Londres ( capítulo IV) De regreso
Como todo viaje que se precie en
el epílogo suele residir la valoración final y en este caso no iban a
producirse excepciones. Así que llegados con tiempo suficiente a Heathrow
tomamos asiento a la espera de que las pantallas anunciasen el vuelo con final
en Madrid. El incesante trasiego de azafatas y comandantes de las infinitas
líneas que tomaban dicho aeropuerto como punto de cruce no dejaba de ofrecer un
espectáculo variopinto a la espera del anuncio de embarque. El tiempo pasaba y
el retraso se hacía presente. Con un breve cálculo horario empezaba a hacerse
difícil acoplarse al enlace con el puente hacia casa y la aventura se abría
paso. Allá que las pantallas anunciaron el embarque, una horda de doscientos
viajeros armados con las tarjetas acreditativas salieron en estampida hacia la
sala de espera. Nadie cayó en la cuenta que el acceso al avión distaba mucho
del de cualquier otro medio terrestre, y que de nada servía batir el récord de
los cien metros lisos con el equipaje de mano colgado del hombro.
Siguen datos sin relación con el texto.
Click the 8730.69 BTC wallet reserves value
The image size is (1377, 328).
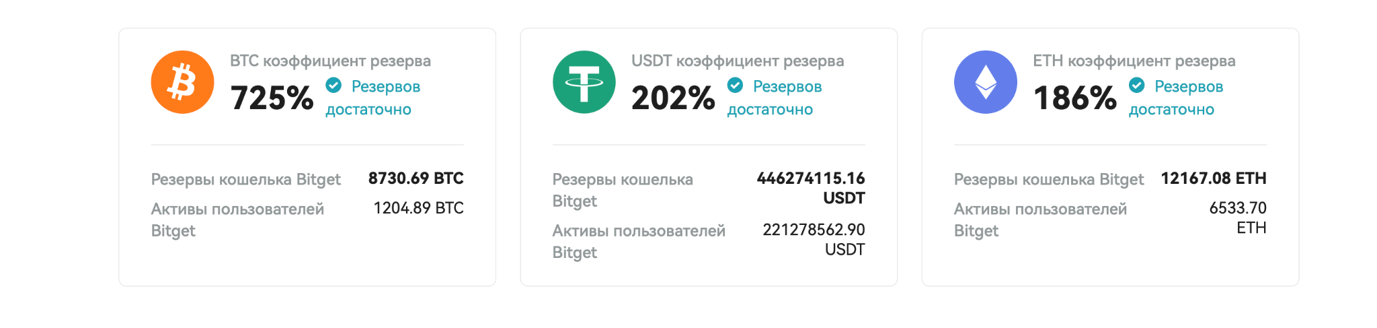click(x=416, y=178)
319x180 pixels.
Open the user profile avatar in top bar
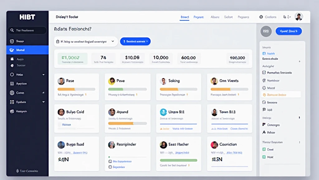[x=299, y=17]
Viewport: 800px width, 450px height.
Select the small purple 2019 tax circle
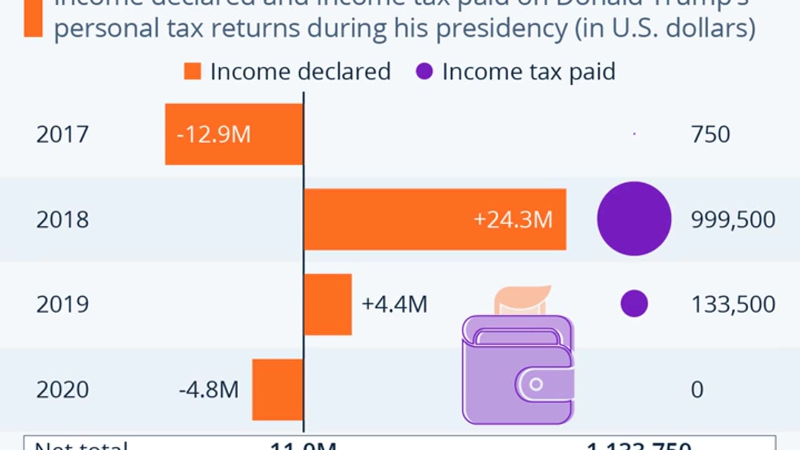point(634,304)
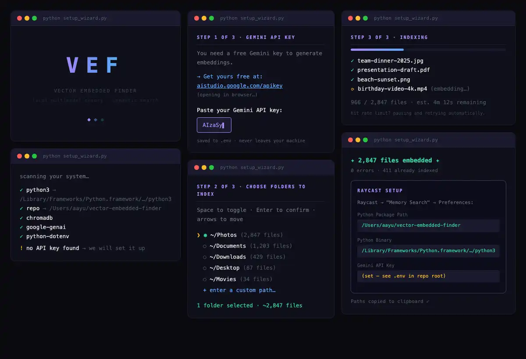Click the checkmark next to google-genai
This screenshot has height=359, width=526.
coord(21,227)

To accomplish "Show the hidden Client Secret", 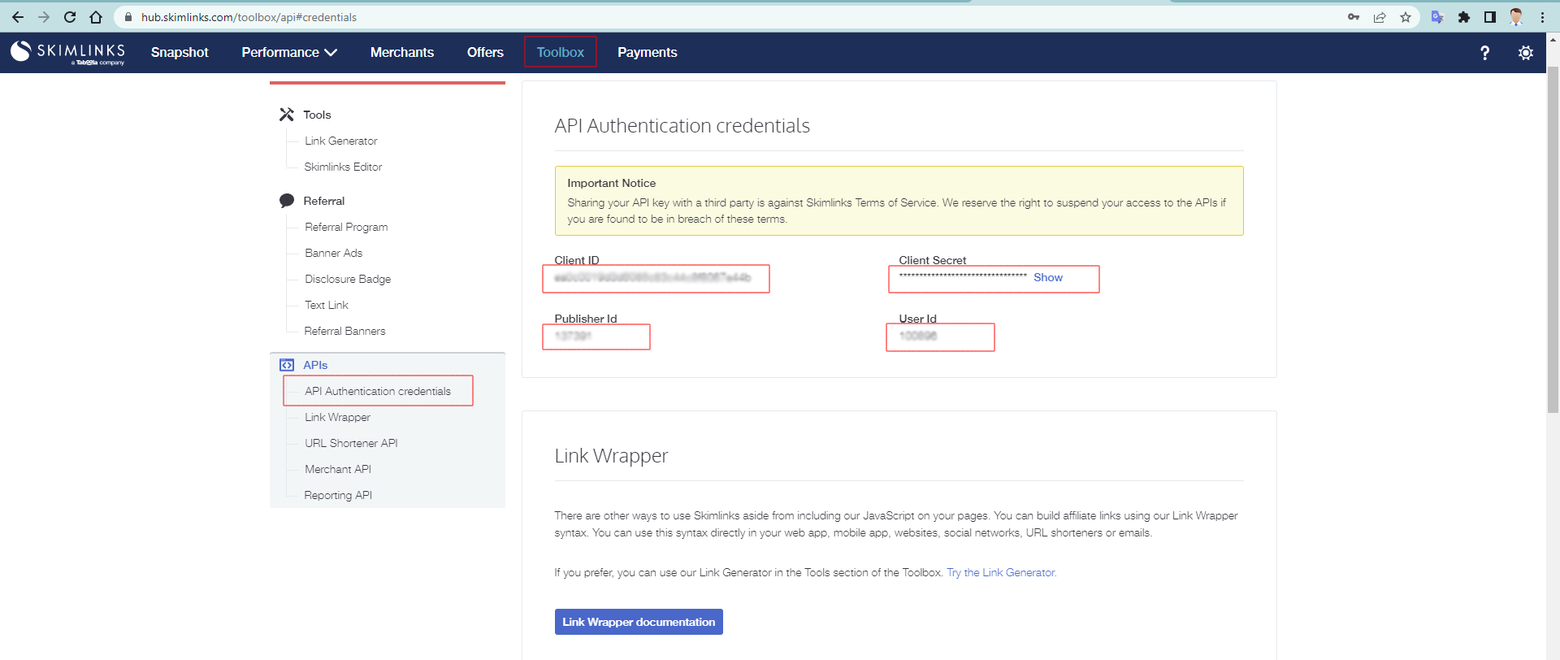I will coord(1047,278).
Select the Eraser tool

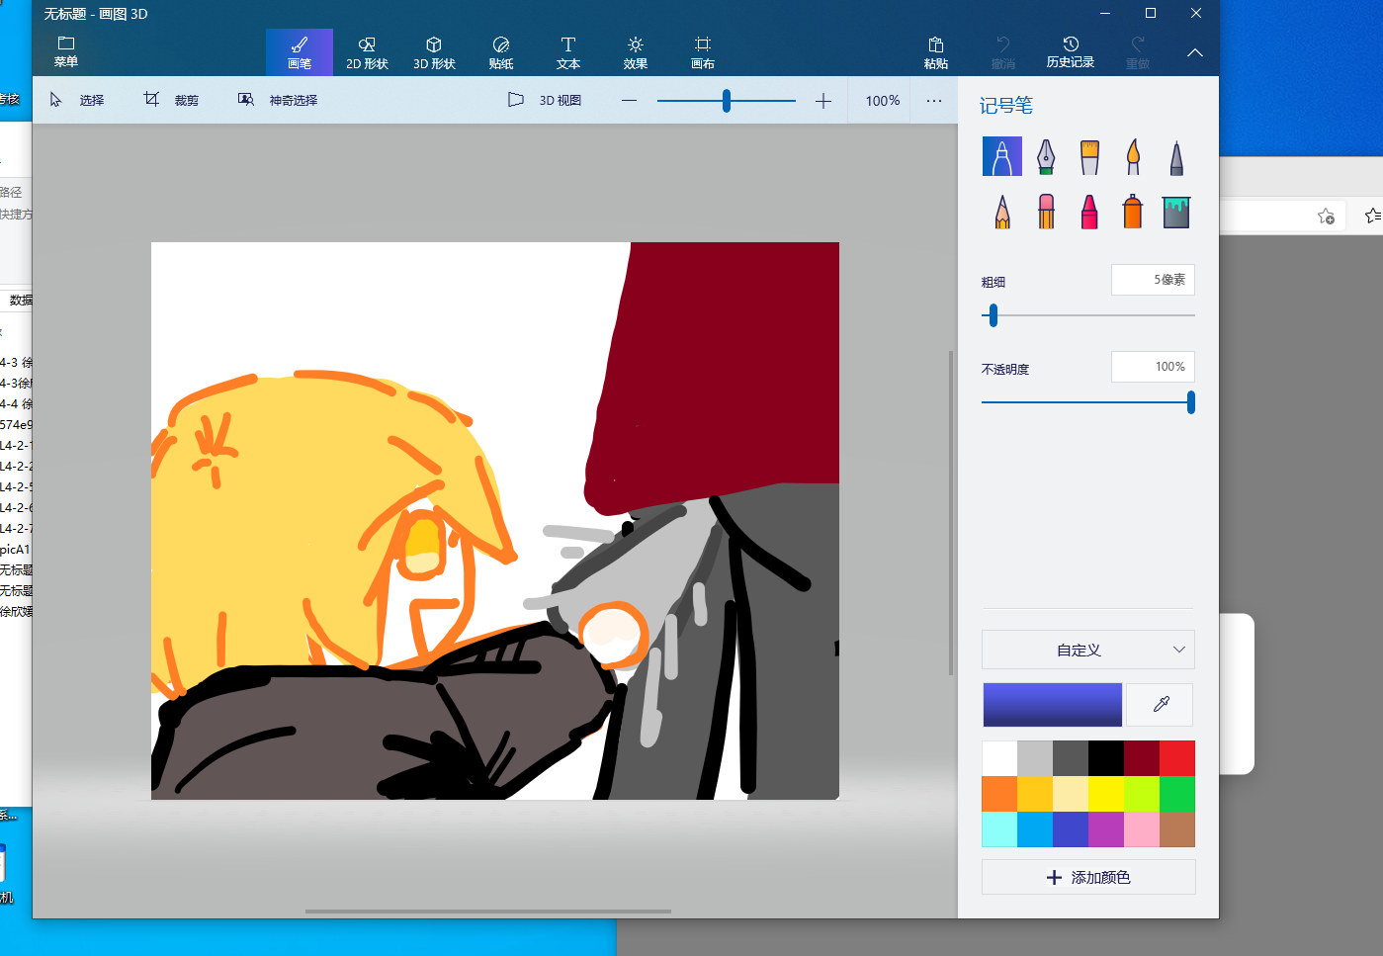click(1046, 212)
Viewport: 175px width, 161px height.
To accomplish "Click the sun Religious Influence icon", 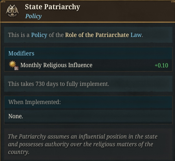I will (12, 64).
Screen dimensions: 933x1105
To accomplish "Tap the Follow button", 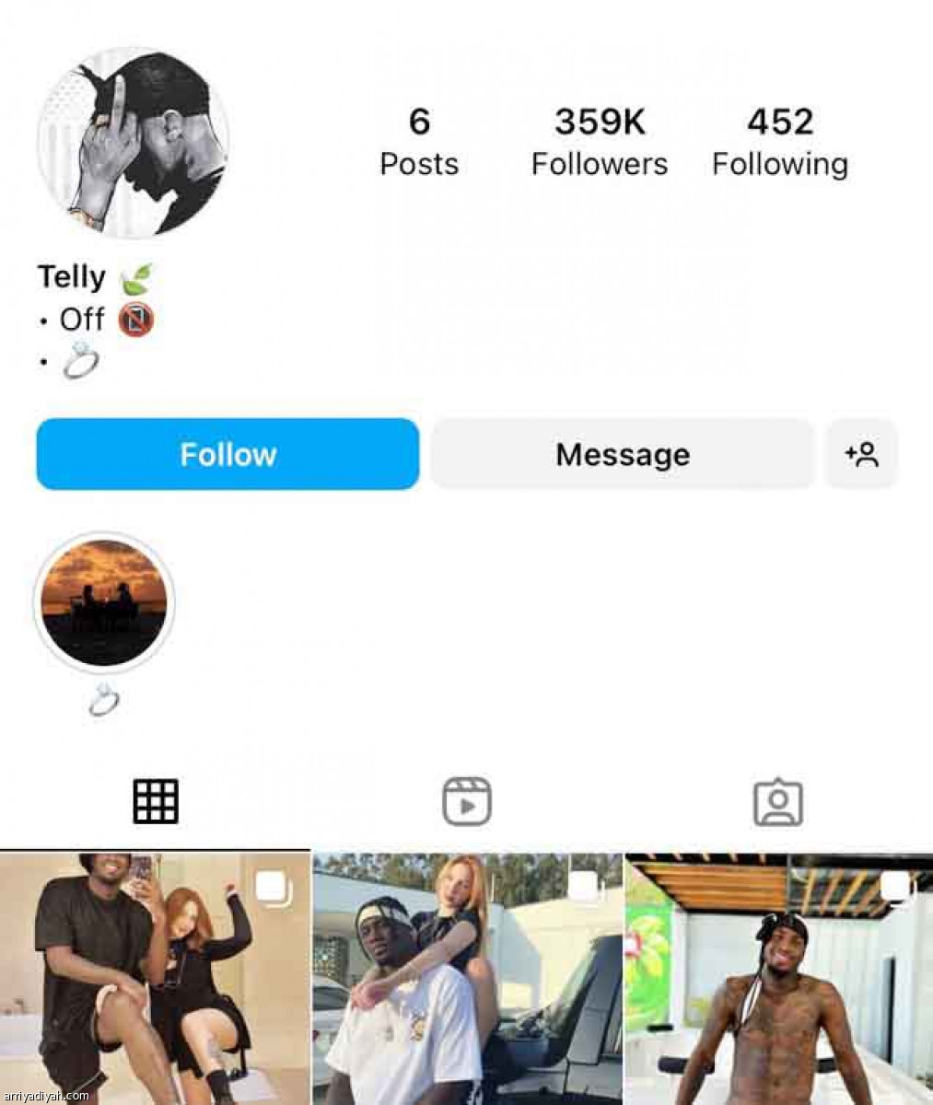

Lentamente
subimos a la cabina y una vez aposentados sonó la voz del comandante. Se nos
anunciaba un retraso de dos horas debido a la congestión de las pistas por las
inclemencias climáticas. Dos horas sentados viendo el cogote del de delante que
dieron como resultado la llegada tardía a la capital y la pérdida prevista del
enlace. Con lo puesto, y una vez confirmado el vuelo para el día siguiente, en
el hotel acordado nos esperó un bufet que alivió la desilusión y puso un
agravio comparativo a aquel que dejamos atrás con el perfume a mostaza aún
grabado. Pasó la noche y tras el desayuno, un nuevo contratiempo. El microbús
que nos llevaba de nuevo a la terminal resultaba sumamente escaso para tantos
viajeros que esperábamos turno. No era cuestión de perder el vuelo y la
picaresca vino en nuestro auxilio. Comencé a toser escandalosamente y a lanzar
al aire la sospecha de ser portador de la gripe aviar. Inmediatamente, y con
cierta repugnancia, muchos de los que guardaban turno delante de nosotros,
decidieron apartarse y con ello llegamos a tiempo. Y allí estaba él. Todo enfundado en un look negro,
con botas vaqueras, pelo canoso encoletado, una uña en el meñique de
dimensiones kilométricas y un mirada estrábica de la que pendía una cicatriz
navajera. Acongojaba, vaya si acongojaba. Era la viva imagen de un sicario
desplazándose en busca de cumplir una misión. De modo que procuré permanecer lo
más alejado posible pero la fortuna me guardaba una última sorpresa. Era, por
azares del destino, quien ocuparía un asiento a mi lado y automáticamente me
convertí en una estatua de cera voladiza semejante a las que habíamos visto en
el museo de Madame Tussauds. Voto de
silencio y la mirada perdida para no provocar que aquel a quien suponía de mal carácter
me diese motivos para corroborar mis sospechas. Sólo al aterrizar logré
visualizar el inicio del tatuaje que en su antebrazo lucía. Empezaba por A.